Similar feelings are triggered by NVSBL (2007), a dance performance by Eszter Salamon. This is just one of a number of dance performances in recent years where movement has been reduced to a minimum; it is barely perceptible and has analogous qualities to the unsuccessful movement of the robot in the Ballettikka video. It is true that in this performance we are dealing with the barely perceptible movements of bodies and not artificial bodies as in Ballettikka; however, there is something comparable in the way in which the bodies are slowed down inside a decelerated image, as they would be if recorded in slow motion. The title of the performance is deliberately without consonants; the word itself resembles the missing links in the movement of the four dancers – as imperceptible as it may be. Very slowly, four dancers appear from the background, motionless and yet moving. Their bodies seem to slide from one flickering image to another, but cannot be actually retained in the memory. A comparison can be drawn with a broadcast where the image is being continuously delayed and the transmission is not functioning properly. The performance, which is difficult to describe with language without reducing that language to the logic of the events, has been captured by the philosopher Cristina Demaria in the following way:
“On stage we watch the imperceptible and therefore invisible movements of four dancers who emerge very slowly from a dark background: with their bodies, and with a miraculous play of lights, they are not so much composing figures as being figures, apparently motionless but actually changing. Figures that become channels of a ‘logic of sensation’ (Deleuze), at times also laboriously alienating for a public accustomed to seeing and therefore judging what it manages to interpret (‘But nothing’s happening here,’ said a woman in front of me, fidgeting nervously in her seat). It is however a logic capable of restoring our thought of the body as a force at once precise and devastating and also, quite simply, beautiful, like the beauty associated with certain paintings that continually come to mind as we try to watch NVSBL. The power of this thought is demonstrated by such a reduction of movement in space as to render the very reality of the bodies inaccessible, because it deprives us of control over our own perception and consequently of presumed control over bodies which our vision believed it could frame and interpret with its own memory models.”

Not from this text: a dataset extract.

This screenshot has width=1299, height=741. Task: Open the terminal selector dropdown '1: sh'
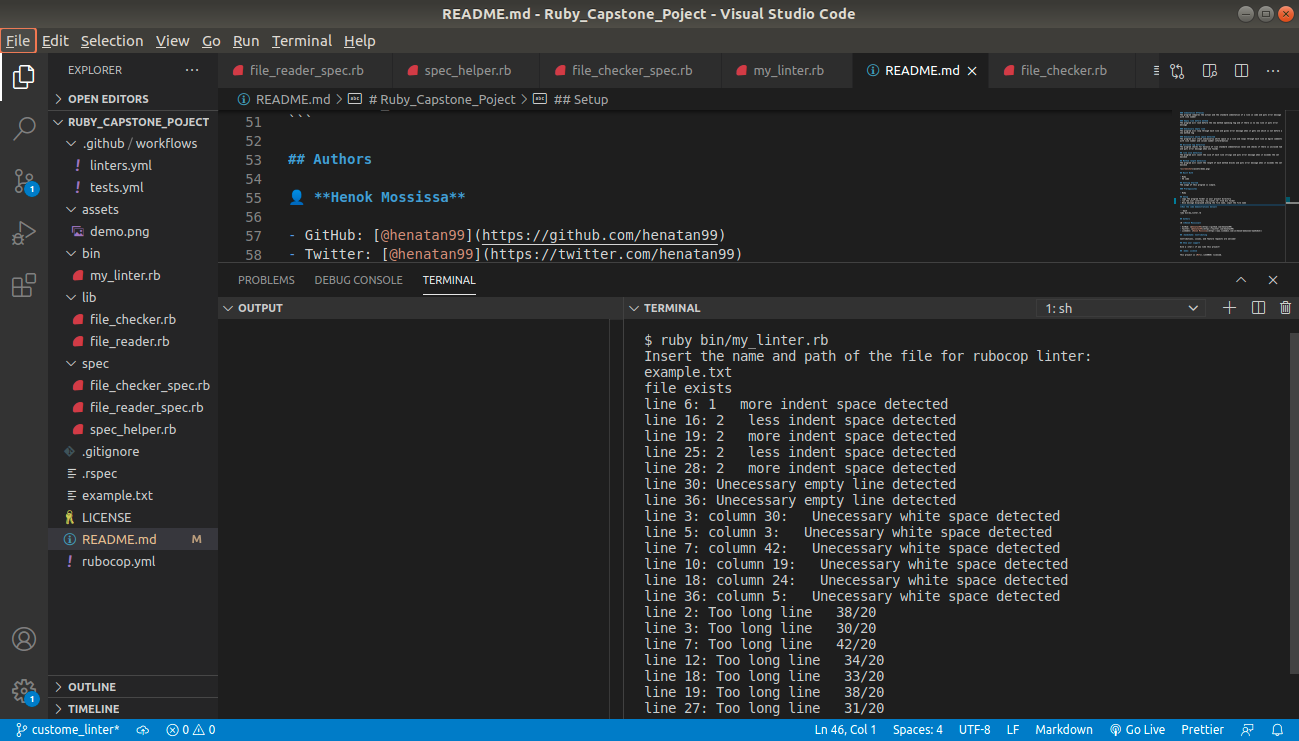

This description is quite close to what I would define as the potentiality of duration: the reduction and absence of movement are so radical that they shatter the reality of the bodies and, at the same time, dispossess our perception. Time becomes independent when it does not allow us to fill the emptiness with meaning. In this performance, the images are structured in such a way that they do not allow us to focus on anything, to rely on our memory; time is so redundant that it takes control over our perception. The consequence of such redundancy of time is the dispossession of our subjective inner feeling of time, where our attention is not empowering our subjective experience, but exactly the opposite: we are stuck, duration disables us, it takes over. When we are overwhelmed with a redundancy of time, duration does not stimulate our attention, making our awareness more intense. Attention becomes rather impersonal, as described by Blanchot: “It is not the self that is attentive in attention; rather, with an extreme delicacy and through insensible, constant contacts, attention has always already detached me from myself, freeing me for the attention that I for an instant become.”5 This is why duration does not activate us and make us more sensitive and open – more self-aware. Duration has nothing to do with tension and intensity, quite the opposite: during the redundant time that is passing, we are somehow emptied out, jammed, trapped in waiting.

III.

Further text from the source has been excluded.